▶ _What this task involves_
Without the pictures, set down exactly the lines from the one that contains "Select the front hydrogen left of center" to the end of the entries, both included, and nothing besides.

------ Records

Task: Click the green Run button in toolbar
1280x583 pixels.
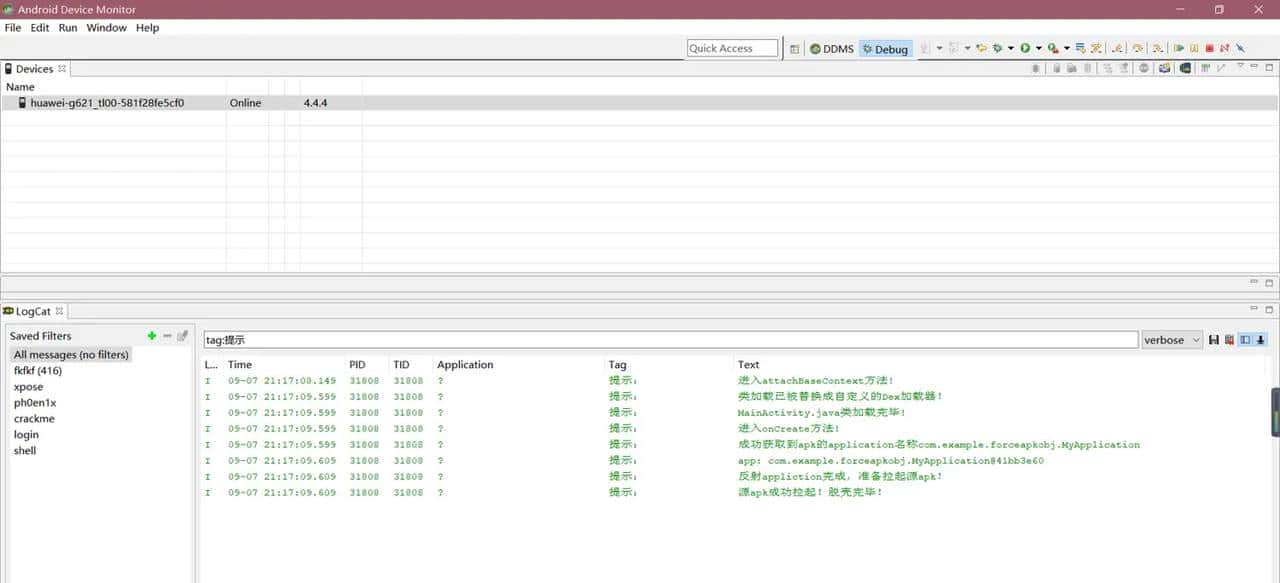Action: pos(1025,48)
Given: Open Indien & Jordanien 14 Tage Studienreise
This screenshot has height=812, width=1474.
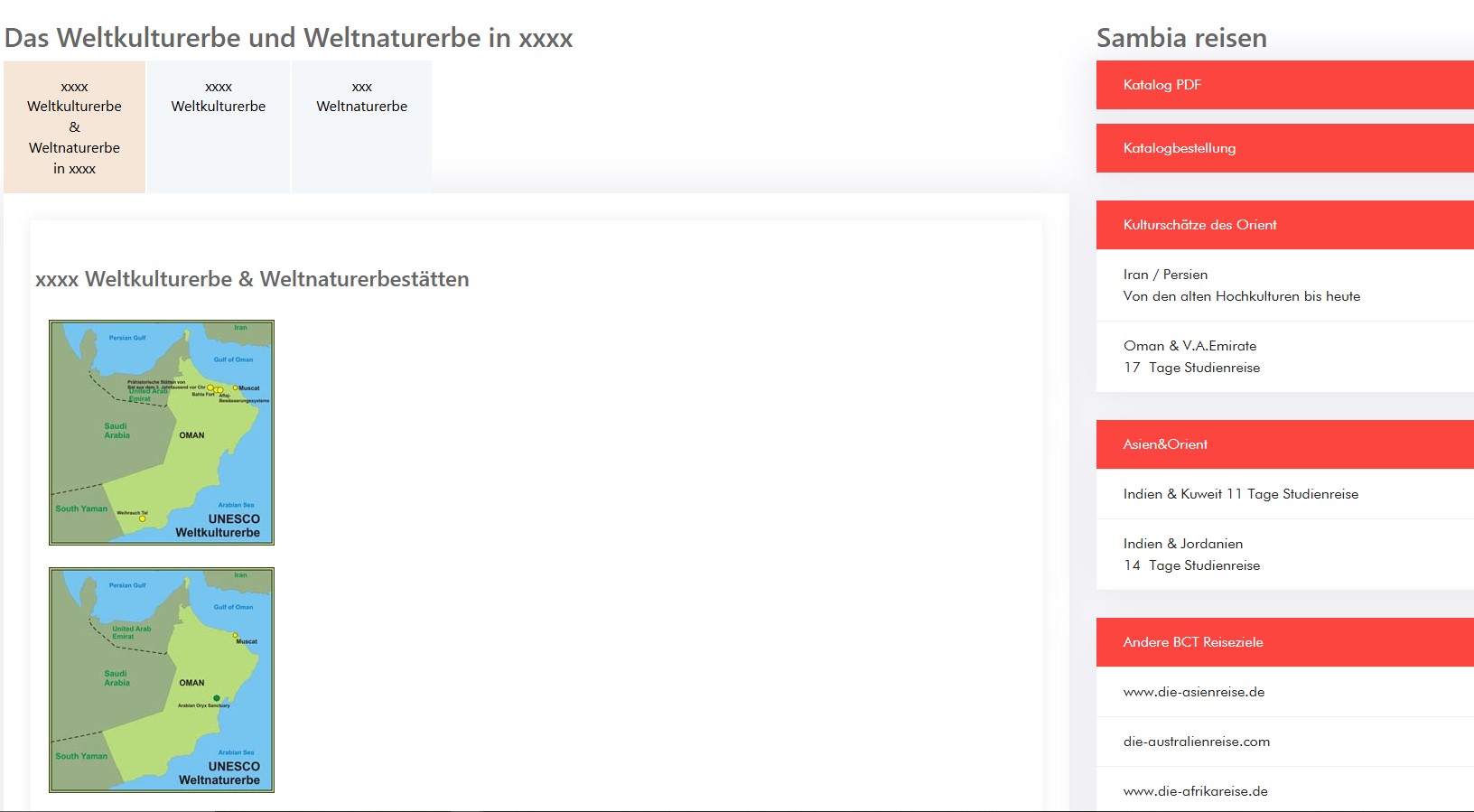Looking at the screenshot, I should point(1285,555).
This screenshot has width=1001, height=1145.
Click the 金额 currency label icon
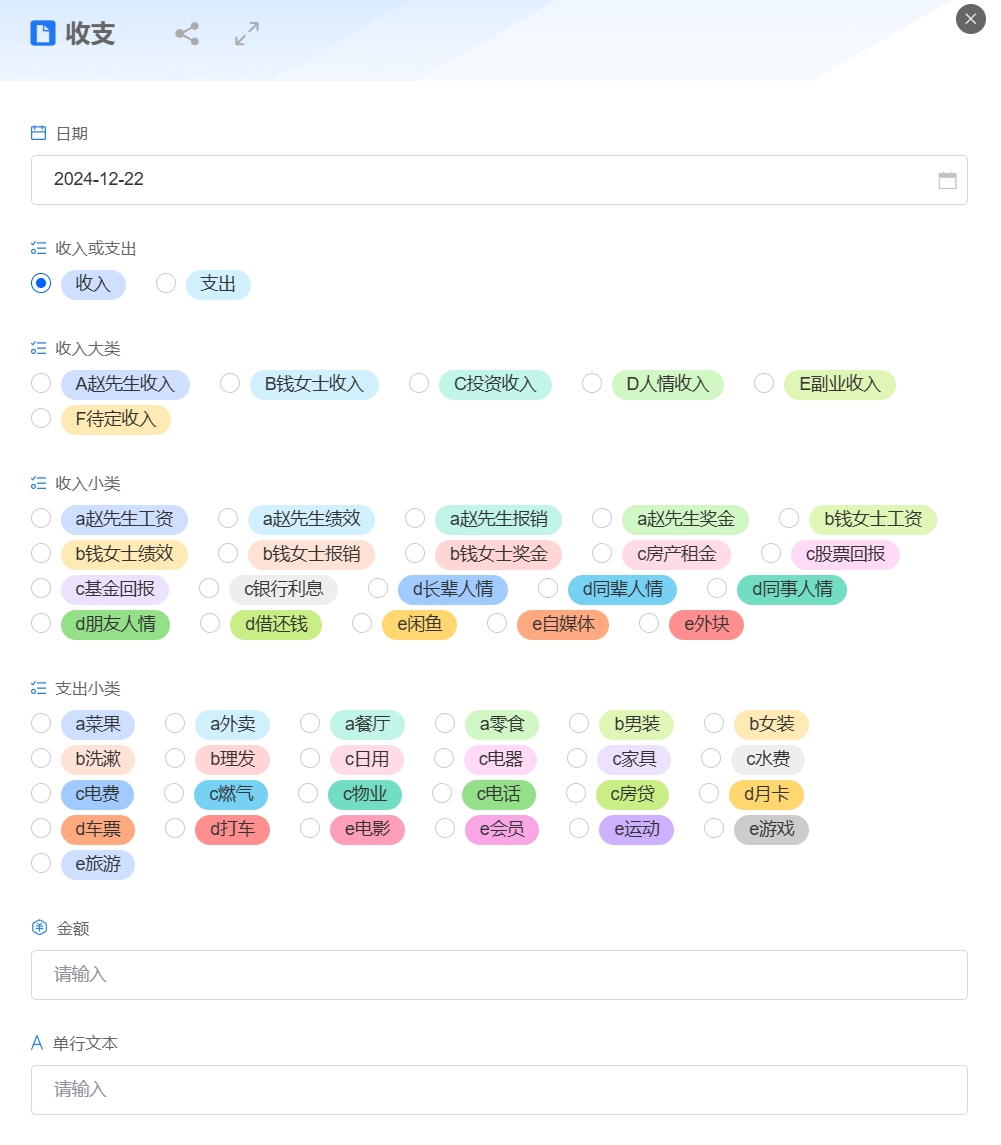click(39, 928)
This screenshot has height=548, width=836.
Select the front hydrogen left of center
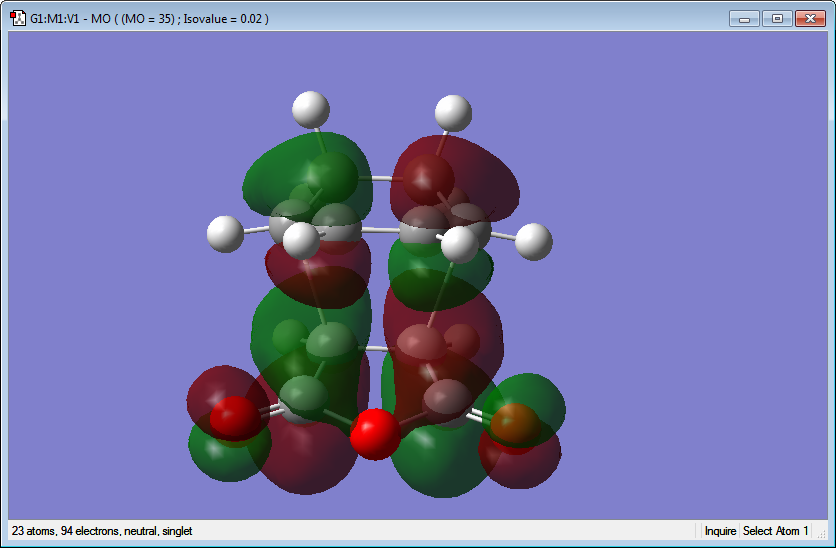click(x=301, y=240)
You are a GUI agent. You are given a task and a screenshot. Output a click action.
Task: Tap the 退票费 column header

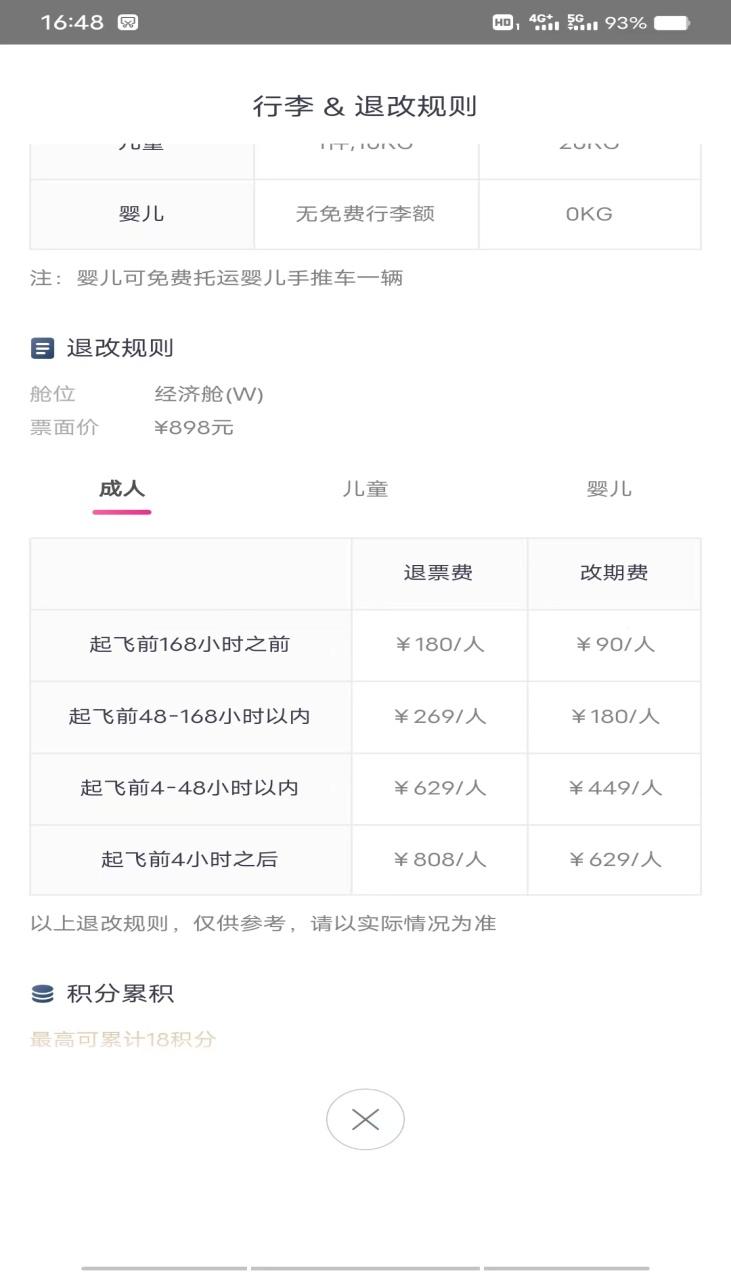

------------

▶ _Exercise result_
Select the front hydrogen left of center
click(x=301, y=240)
You are a GUI agent. You are given a task and a screenshot. Output a click action.
Task: Tap the 退票费 column header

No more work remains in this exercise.